Le navire s'approche lentement des côtes anglaises, les grandes falaises blanches typiques de la ville de Douvres s'offrent à moi. Elles sont sublimes. Le bruit des vagues frappant la coque me bercent alors que nous tanguons gentiment. Plusieurs infirmières ont eu le mal de mer et sont encore patraques depuis le départ. Il fait toujours aussi frais mais à l'intérieur du navire, la chaleur y est plus accueillante. Anxieuse à l'idée de retourner à la civilisation après deux mois auprès du front, je me mordille les lèvres jusqu'à ce que ces dernières deviennent douloureuses et remarque que mes doigts sont engourdis.

Je reviens sur le ponton, m'accoude à une barre métallique et froide puis regarde l'immensité bleue en soupirant. J'aimerais tant que Tom et Nikolaus voient la beauté de la mer, qu'ils sourient et profitent de cette vue si unique, si paisible. En levant les yeux vers le ciel, je constate que le soleil est caché derrière les nuages épais et gris mais quelques rayons parviennent à traverser ces derniers et illuminent l'océan. Soudain, un marine hurle des ordres et me fait de grands gestes.

- Tout le monde à l'intérieur pour l'enregistrement ! Nous arrivons bientôt !

Encore ?

Je me dirige alors vers les portes et entre à l'intérieur du bateau. Un groupe d'infirmières s'est amassé au milieu de la pièce principale devant les généraux et je m'en approche, réticente. Une des infirmières me sourit faiblement alors que je me poste à ses côtés. Son regard se pose alors sur les deux plaques militaires qui entourent ma nuque et son sourire s'efface aussitôt.

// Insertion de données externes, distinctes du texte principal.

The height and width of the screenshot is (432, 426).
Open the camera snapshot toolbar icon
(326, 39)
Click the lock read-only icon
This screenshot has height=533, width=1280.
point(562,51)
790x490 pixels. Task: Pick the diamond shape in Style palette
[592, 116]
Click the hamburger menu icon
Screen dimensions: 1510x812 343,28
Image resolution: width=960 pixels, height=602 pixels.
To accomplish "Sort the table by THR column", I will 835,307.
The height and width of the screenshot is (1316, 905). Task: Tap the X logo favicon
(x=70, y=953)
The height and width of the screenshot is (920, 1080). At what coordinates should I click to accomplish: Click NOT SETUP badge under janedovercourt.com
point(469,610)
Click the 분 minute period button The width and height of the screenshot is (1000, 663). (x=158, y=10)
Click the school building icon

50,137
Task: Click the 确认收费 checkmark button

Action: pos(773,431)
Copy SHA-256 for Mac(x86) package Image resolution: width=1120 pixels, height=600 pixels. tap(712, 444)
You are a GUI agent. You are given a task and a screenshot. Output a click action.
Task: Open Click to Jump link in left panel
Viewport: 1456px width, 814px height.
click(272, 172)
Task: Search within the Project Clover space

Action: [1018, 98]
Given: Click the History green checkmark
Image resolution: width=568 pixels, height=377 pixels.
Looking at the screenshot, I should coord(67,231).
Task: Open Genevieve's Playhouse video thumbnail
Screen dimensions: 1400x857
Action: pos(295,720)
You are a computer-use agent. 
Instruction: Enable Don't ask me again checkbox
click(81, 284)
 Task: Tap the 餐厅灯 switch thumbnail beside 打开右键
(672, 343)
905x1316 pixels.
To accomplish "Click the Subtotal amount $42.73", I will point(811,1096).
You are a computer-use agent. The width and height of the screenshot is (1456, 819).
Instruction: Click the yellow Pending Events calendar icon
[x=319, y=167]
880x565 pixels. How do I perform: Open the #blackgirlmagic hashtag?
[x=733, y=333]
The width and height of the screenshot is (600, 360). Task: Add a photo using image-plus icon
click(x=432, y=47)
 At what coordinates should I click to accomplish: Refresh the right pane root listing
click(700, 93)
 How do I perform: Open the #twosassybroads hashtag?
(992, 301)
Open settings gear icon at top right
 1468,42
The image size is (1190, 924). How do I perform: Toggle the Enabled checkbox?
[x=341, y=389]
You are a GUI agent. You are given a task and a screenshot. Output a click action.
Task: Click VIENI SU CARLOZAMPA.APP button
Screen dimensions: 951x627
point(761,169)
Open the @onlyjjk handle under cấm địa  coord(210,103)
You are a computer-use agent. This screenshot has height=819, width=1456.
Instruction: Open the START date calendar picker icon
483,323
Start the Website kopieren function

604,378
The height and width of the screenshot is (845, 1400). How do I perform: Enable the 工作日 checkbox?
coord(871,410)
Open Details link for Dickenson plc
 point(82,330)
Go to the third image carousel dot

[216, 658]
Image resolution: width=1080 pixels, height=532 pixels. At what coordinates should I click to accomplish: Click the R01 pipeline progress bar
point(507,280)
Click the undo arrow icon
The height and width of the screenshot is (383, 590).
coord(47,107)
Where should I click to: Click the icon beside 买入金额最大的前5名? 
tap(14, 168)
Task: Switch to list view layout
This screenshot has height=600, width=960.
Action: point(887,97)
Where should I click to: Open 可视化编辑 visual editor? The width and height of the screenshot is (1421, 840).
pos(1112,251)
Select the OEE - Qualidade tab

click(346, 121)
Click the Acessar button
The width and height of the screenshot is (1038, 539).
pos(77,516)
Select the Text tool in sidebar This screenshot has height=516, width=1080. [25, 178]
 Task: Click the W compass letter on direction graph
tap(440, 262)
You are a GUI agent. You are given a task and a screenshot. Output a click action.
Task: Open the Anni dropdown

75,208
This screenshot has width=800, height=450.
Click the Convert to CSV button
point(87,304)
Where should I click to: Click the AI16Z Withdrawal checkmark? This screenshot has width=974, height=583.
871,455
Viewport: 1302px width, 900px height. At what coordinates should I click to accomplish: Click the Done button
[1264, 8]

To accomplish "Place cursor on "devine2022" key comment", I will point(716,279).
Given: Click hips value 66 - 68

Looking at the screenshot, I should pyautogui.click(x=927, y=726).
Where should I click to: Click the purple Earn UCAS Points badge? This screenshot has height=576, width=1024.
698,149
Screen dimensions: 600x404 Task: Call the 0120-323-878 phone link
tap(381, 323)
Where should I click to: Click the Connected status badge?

- Je suis désolée, me souffle-t-elle discrètement.

Je déglutis et la remercie d'un petit hochement de tête.

- Qui avez-vous perdu ? osé-je, le cœur tambourinant douloureusement contre ma cage thoracique.

La femme soupire et me montre ses doigts où une magnifique bague de fiançailles entoure l'un d'eux. Elle comporte un diamant central et une rangée de plus petits scintillants et blancs tout autour de l'anneau en argent.

- Mon fiancé. Il est mort alors qu'il s'apprêtait à effectuer une action...

K.I.A, Kill In Action.

Mon Dieu.

Puis elle pose une main sur son ventre et sourit tristement, l'air nostalgique. Elle déclare d'une voix éraillée voire cassée :

- Je suis enceinte de quelques semaines, il ne l'a pas su à temps.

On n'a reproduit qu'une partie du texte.